Galway suffragists were considered conservative and middle class which spoke to their preferred solutions despite being mobilized by this typically more militant group. The support died away somewhat when the conciliation bill failed and these more militant suffragists began using illegal methods of activism. Young established a non militant suffragist society in Galway representing the more moderate wing. She was elected president of the Connaught Women's Franchise League, part of the Irish Women's Suffrage Federation. The organisation concentrated on education and propaganda through newspapers and monthly meetings. Young held these in her home. They convinced opposing newspapers to give them regular space for coverage of the issues including papers by the members read at the society meetings. Young often shared the platform with leading English suffragists such as Christabel Pankhurst.

==Other concerns==
In 1914 the group protested education bills which included unequal pay for women teachers and did not provide for women inspectors for the girls schools. Young believed in the broader feminist sphere than just working for the vote and worked on the committee for the Women's National Health Association with Lady Aberdeen. Young performed on stage and was known for her involvement in the arts, usually through fund raising and charity work.
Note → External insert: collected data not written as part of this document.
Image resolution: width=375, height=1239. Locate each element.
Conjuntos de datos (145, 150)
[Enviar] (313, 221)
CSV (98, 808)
During the First World War the women's vote took a back seat to supporting the war effort and Young was active in the Galway War Fund Association. She remained a prominent worker for charities and social activism. In 1920 Young became the first woman to be elected as a Poor Law Guardian in the city. She remained in Galway until some years after her husband's death in the 1958.

In the late 1960s, Young settled in Northumberland Road, Dublin. On 10 February 1974, Young died from heart failure at Our Lady's Manor in Dalkey.